Lesson 2

library(dplyr)
library(magrittr)
library(ggplot2)
library(tidyr)
theme_set(theme_minimal())

Some technical Stan stuff

Back to Task 4 from past lesson
- Here is a plot of how likelihood of the simple normal model with unknown mean and standard deviation changes as we add data points. Note that for N=1 the plot is truncated as the density grows without bounds as \(\log \sigma \to \infty\) and \(\mu \to y_1\).
- The plots don’t include prior, just the likelihood. Prior improves things a bit, but not enough (as witnessed by the warnings from Stan)
- Note that the likelihood is still visibly skewed (and thus non-normal) even for quite large datasets.

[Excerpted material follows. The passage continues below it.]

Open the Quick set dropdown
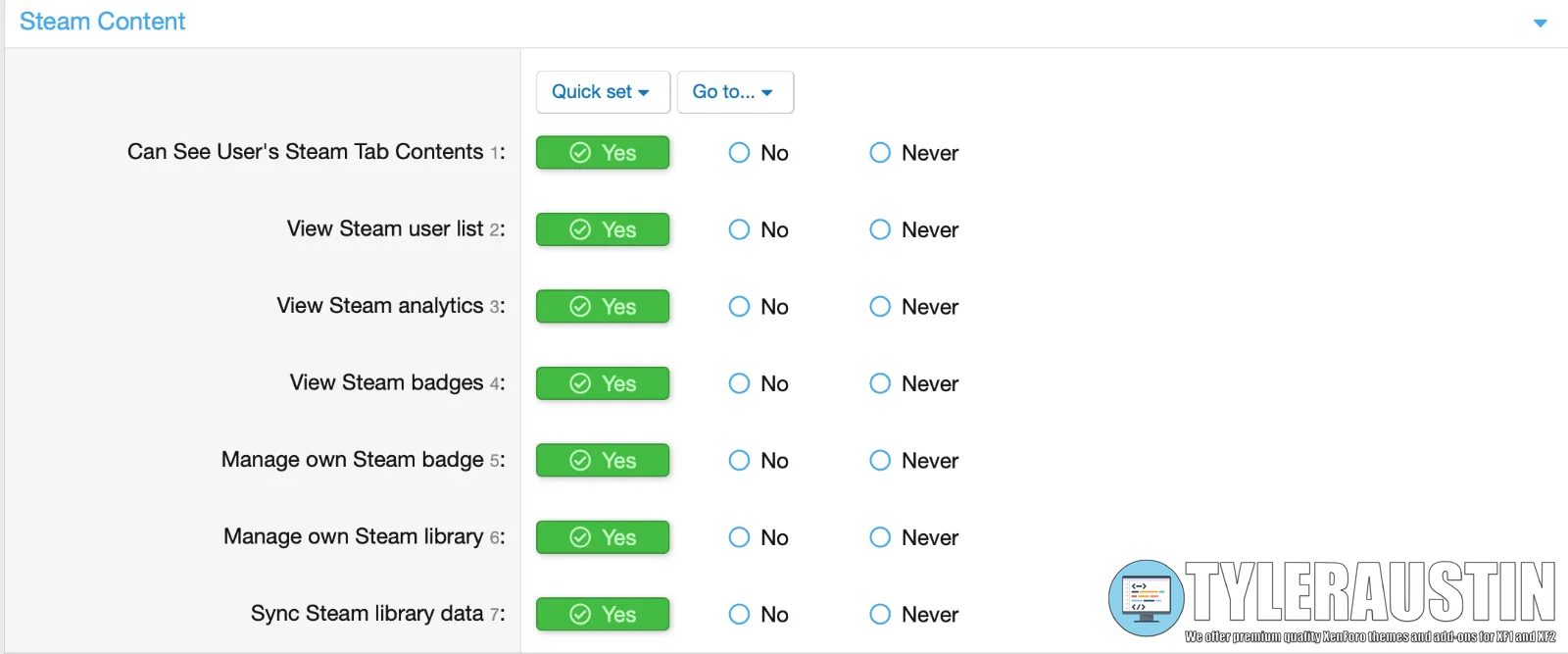pos(602,92)
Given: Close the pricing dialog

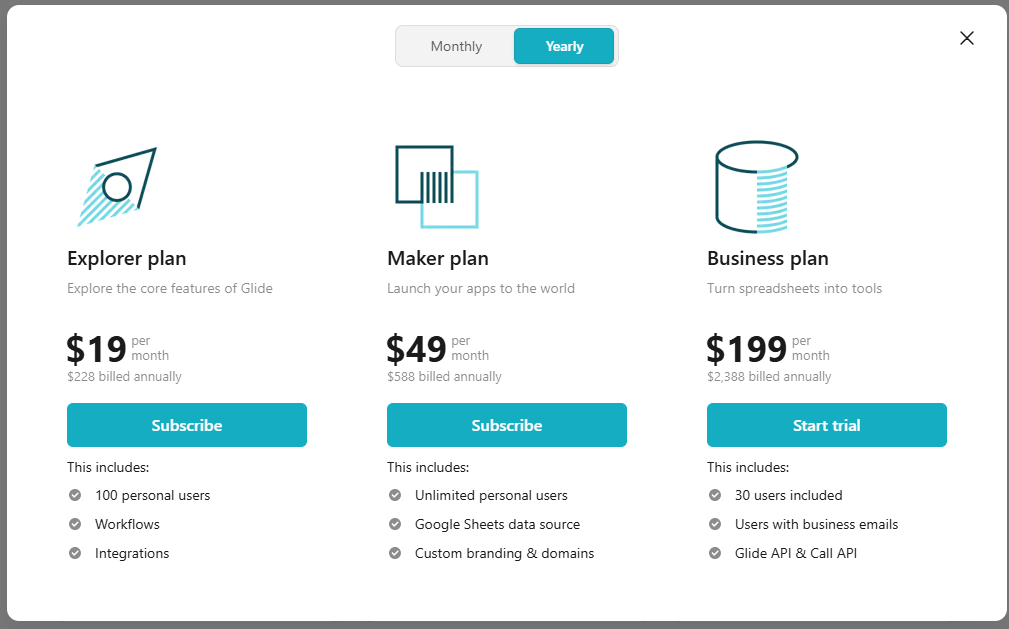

plot_densities <- function(n_data_vals, mu_range = c(-3,3), log_sigma_range = c(-2,2)) {
  set.seed(566522)
  y = c(-0.6906332,  1.2873201, 2.0089285, 0.1347772, -0.8905993, -0.8171846, rnorm(max(1, max(n_data_vals))))
  underdetermined_theory <- crossing(mu = seq(mu_range[1], mu_range[2], length.out = 200), log_sigma = seq(log_sigma_range[1], log_sigma_range[2], length.out = 200),
           data.frame(y_id = 1:length(y), y = y), n_data = n_data_vals
           ) %>%
    filter(y_id <= n_data) %>%
    mutate(log_density_point = dnorm(y, mu, exp(log_sigma), log = TRUE)) %>%
    group_by(mu, log_sigma, n_data) %>%
    summarise(log_density = sum(log_density_point), .groups = "drop") %>%
    group_by(n_data) %>%
    mutate(rel_density = exp(log_density - max(log_density))) %>%
    ggplot(aes(x = mu, y = log_sigma, z = rel_density)) + geom_contour() + #geom_raster() + 
    facet_wrap(~n_data, nrow = 1, labeller = label_bquote(cols = paste(N, " = ", .(n_data)) )) + scale_y_continuous("log(sigma)")
  
  underdetermined_theory
}

plot_densities(c(1,2,8))

plot_densities(c(15, 30, 50), mu_range = c(-1,1), log_sigma_range = c(-0.5,1))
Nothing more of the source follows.